Attivi da una decina d’anni con sette dischi realizzati in duo,
gli Spaceheads sono il trombettista e manipolatore di suoni Andy
Diagram già con i Two Pale Boys di David Thomas e il
batterista/percussionista Richard Harrison. I due in questa
occasione reincontrano il multi-strumentista e scultore di suoni
Max Eastley con cui avevano realizzato “The Time of the Ancient
Astronaut” nel 2001, bel titolo che potrebbe essere quello di un
racconto inedito di James Ballard, così come Eastley sembra
prelevato dalla colonia di artisti che lo stesso Ballard collocò
a Vermilion Sands.
Suggestioni letterarie a parte, Eastley lo si ricorderà come
co-autore insieme a David Toop (a sua volta musicista e
scrittore), di uno dei dieci dischi dell’etichetta Obscure
voluta e prodotta da Brian Eno a metà dei Settanta. Il titolo
dell’album “New And Rediscovered Musical Instruments” ben
introduceva all’artigianato sonoro dei due.
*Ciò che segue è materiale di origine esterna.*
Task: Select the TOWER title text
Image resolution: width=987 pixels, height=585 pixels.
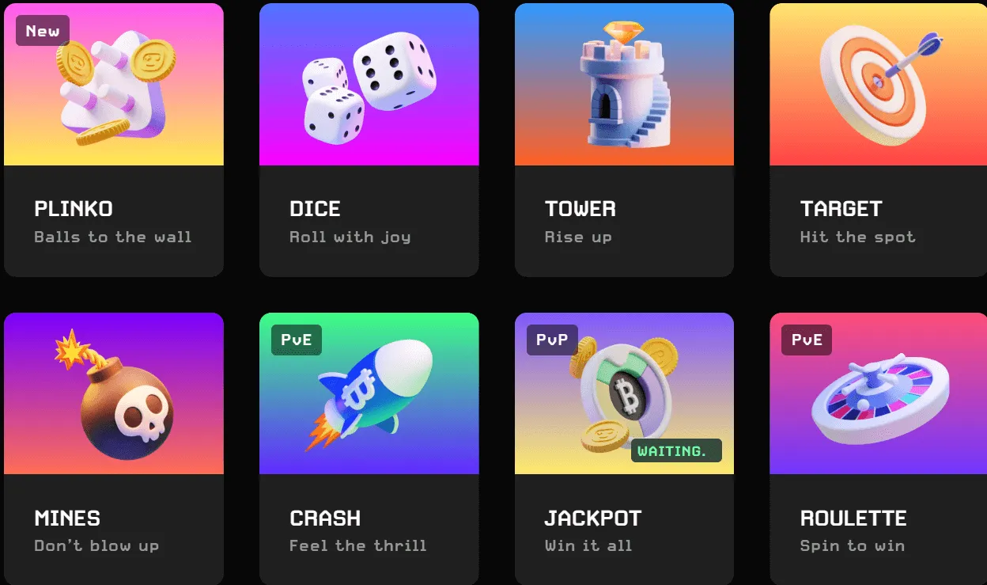Action: pyautogui.click(x=580, y=209)
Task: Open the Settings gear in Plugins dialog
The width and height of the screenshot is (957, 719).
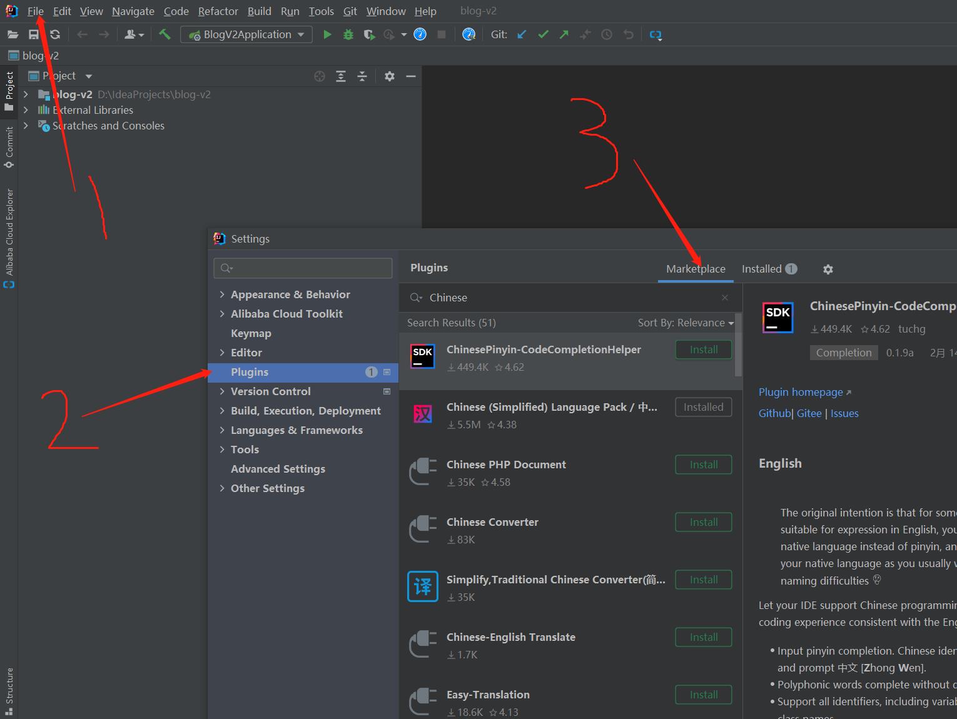Action: click(x=828, y=269)
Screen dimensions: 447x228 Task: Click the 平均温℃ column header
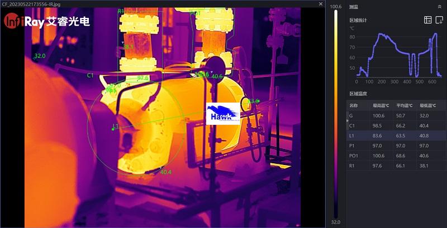point(403,105)
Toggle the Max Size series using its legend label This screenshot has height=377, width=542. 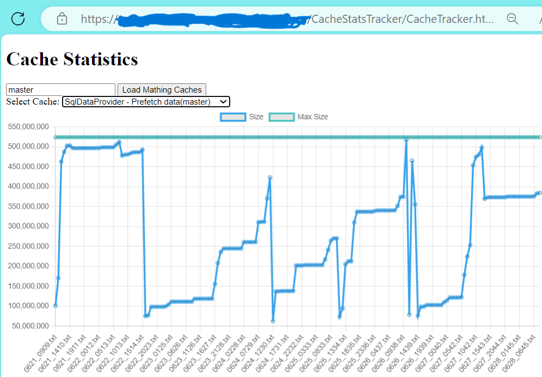312,117
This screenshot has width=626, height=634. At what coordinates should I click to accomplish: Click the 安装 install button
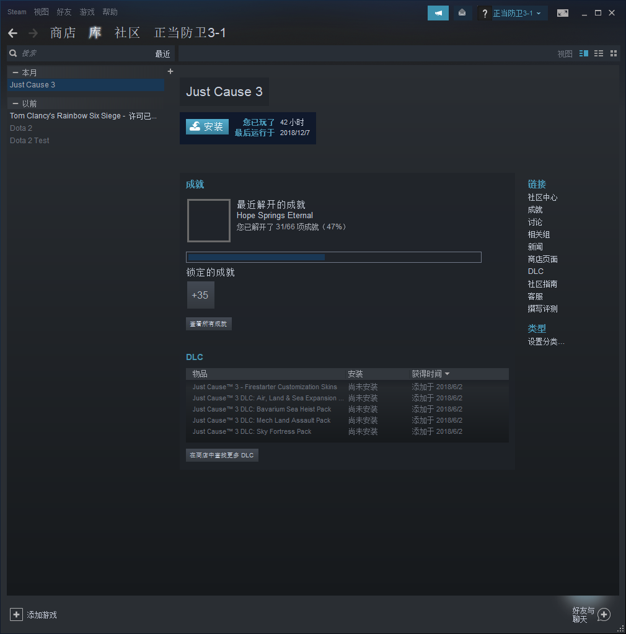pyautogui.click(x=207, y=127)
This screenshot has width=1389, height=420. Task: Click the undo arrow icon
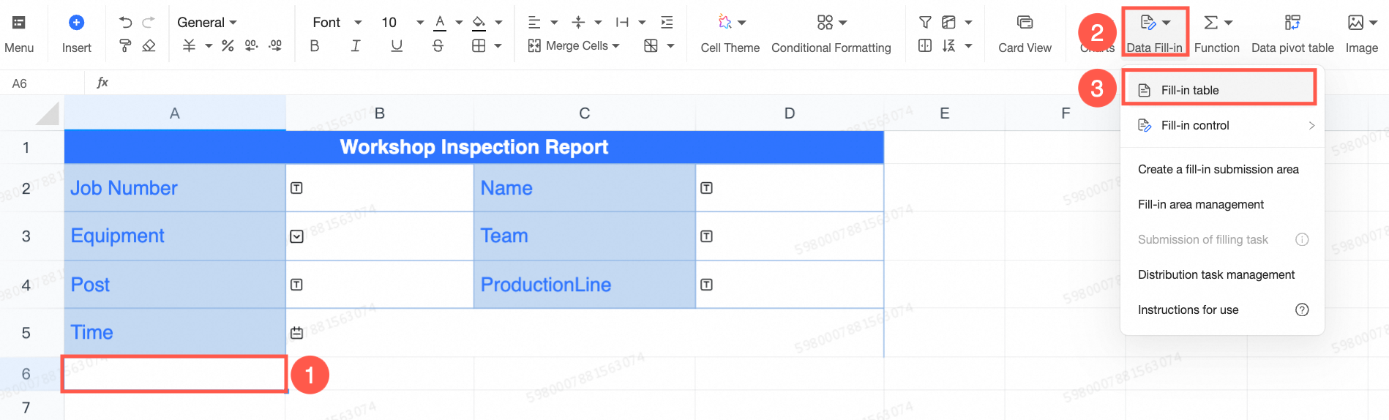point(125,22)
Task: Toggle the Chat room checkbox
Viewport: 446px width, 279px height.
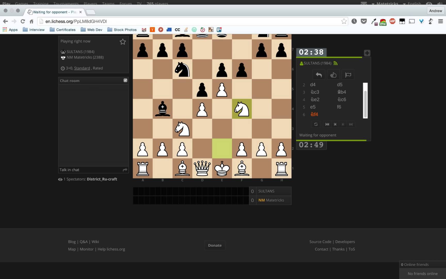Action: coord(125,80)
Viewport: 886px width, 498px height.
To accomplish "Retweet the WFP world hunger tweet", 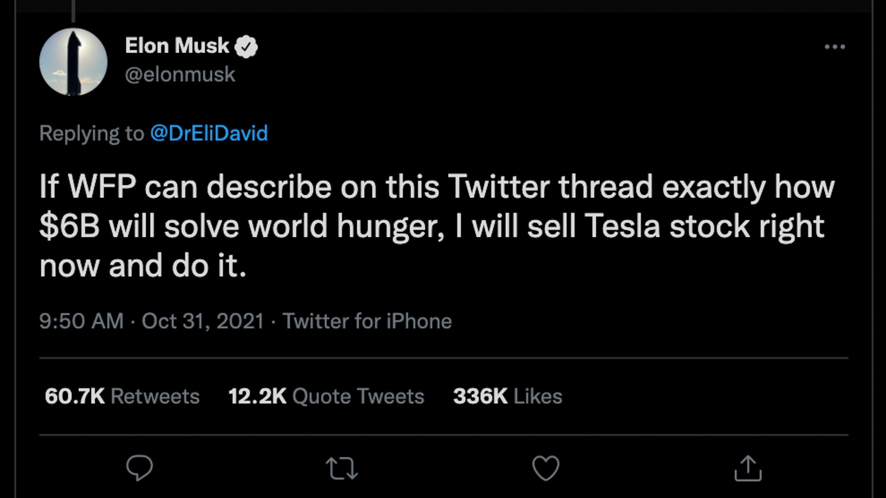I will [342, 468].
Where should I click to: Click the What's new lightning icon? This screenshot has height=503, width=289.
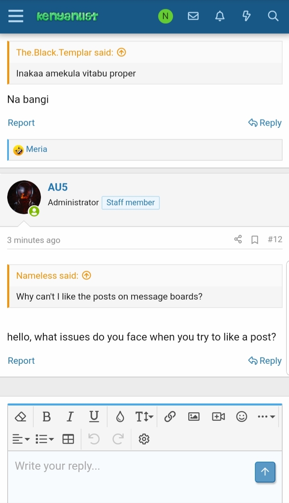coord(246,16)
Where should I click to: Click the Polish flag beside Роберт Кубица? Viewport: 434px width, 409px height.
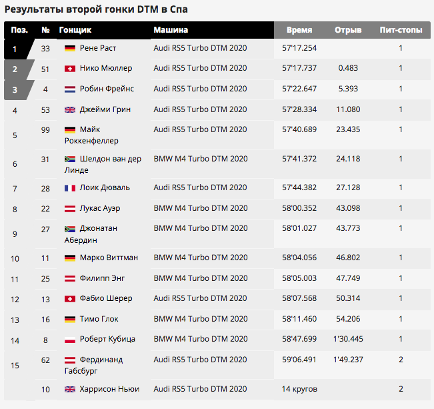tap(70, 340)

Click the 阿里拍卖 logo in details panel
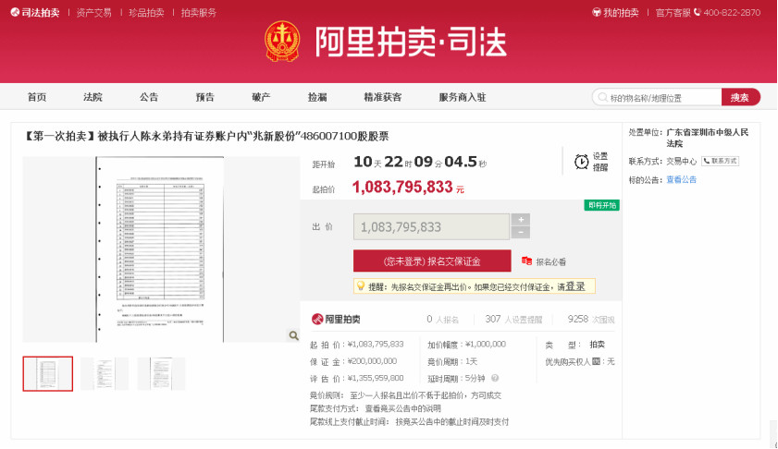pos(336,319)
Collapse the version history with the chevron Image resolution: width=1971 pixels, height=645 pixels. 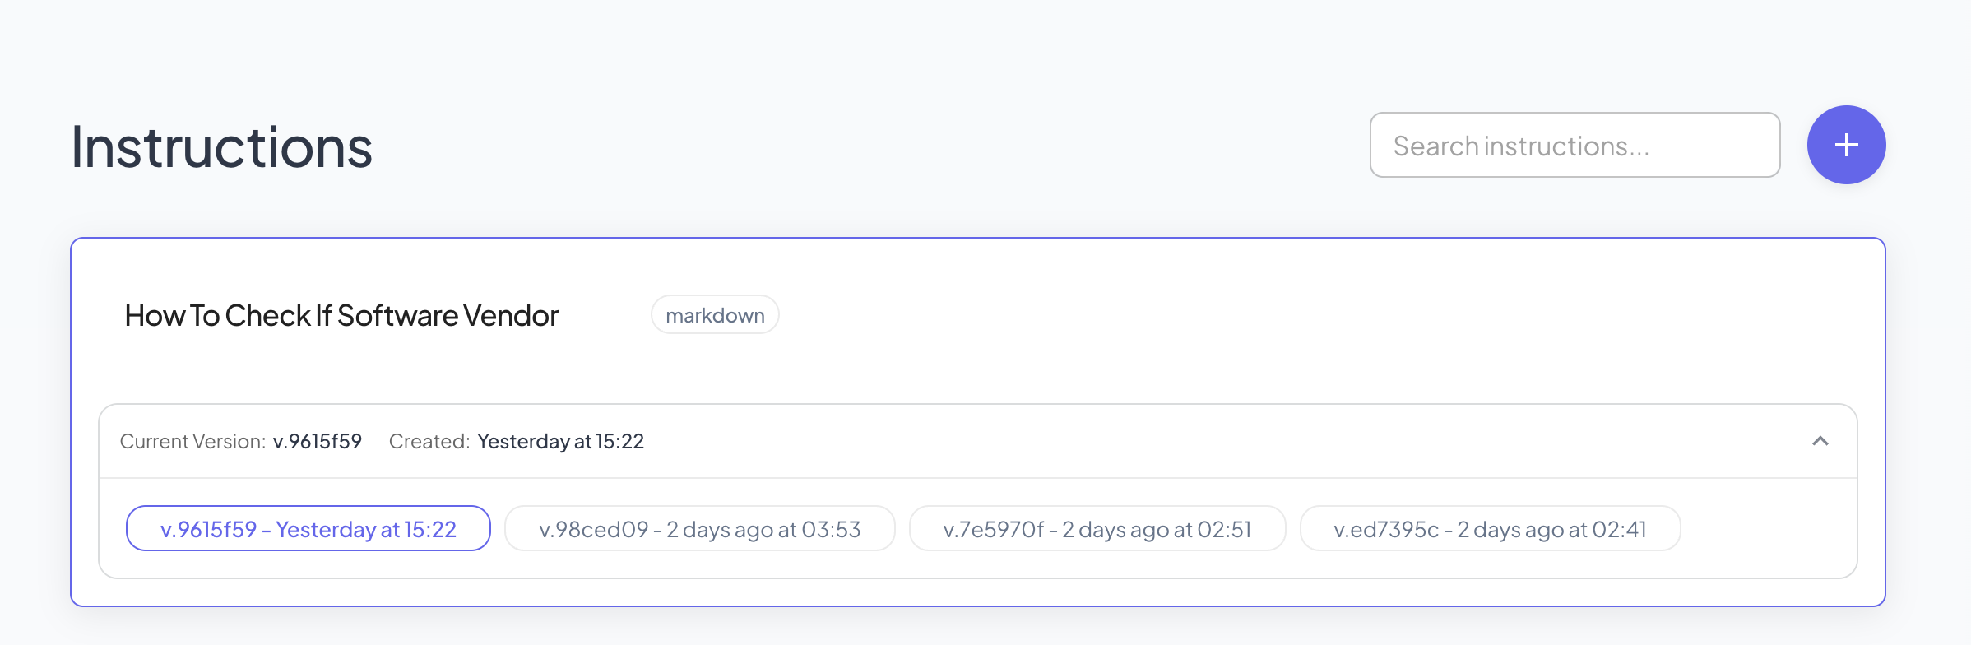coord(1820,441)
Tornando a queste registrazioni, provengono da due concerti
tenuti nel 2002 nel corso del festival di Mimi sull’isola di
Frioul (di fronte a Marsiglia) e sul finire del 2003 in uno
sperduto villaggio del North Yorkshire. La versione in trio
rende ancor più complesso illustrare la proposta musicale di
Diagram e Harrison, già decisamente di confine (basti dire che
il loro primo album omonimo del 1996 conteneva una versione di
Bella Ciao à la John Hassell),
fatta di trame sonore lacerate da improvvise esplosioni ritmiche
che paiono davvero accendersi dal nulla, in equilibrio, delicato
ma riuscito, tra jazz, hip hop, dub e ambient.
Un impiego diffuso di echi, riverberi, delay, loop,
sample che interagiscono con la strumentazione acustica,
a sua volta non proprio usuale del duo. Insomma, due che ancora
riescono a stupire, che osano e azzardano. Eastley ne altera a
sua volta il sound, molto di più che nel precedente cd,
dirottandolo verso territori in parte affini a quelli storici
dell’improvvisazione, ad esempio in Isolation e
soprattutto in The Dream That Murdered Sleep, dove sembra
di ascoltare una Company (la compagnia di improvvisatori
allestita nei primi anni Settanta da Derek Bailey) proveniente
da Marte, grazie alle sonorità aliene dell’Arc, un monocordo in
legno autocostruito da Eastley nel solco di quella ormai
tradizione del moderno che risale al compositore Harry Partch.
Dimensione spaziale ancora più evidente in Assume the Place
of Dead, mentre Love Lends Wings To Our Desires
appare la più legata alle sonorità sognanti del duo. Pezzo forte
la lunga A Very Long Way From Anywhere Else, che riassume
l’intero mondo degli Spaceheads, dai crescendo incontenibili
alle atmosfere più gassose con quel tocco di alienità
inquietante dovuto all’Arco variamente pizzicato/maltrattato da
Eastley. Ora aspettiamo l’uscita annunciata per fine anno di
un’altra versione in trio degli Spaceheads. Il partner di turno
questa volta è il contrabbassista Vincent Bertholet con cui i
due hanno registrato a Ginevra e Parigi.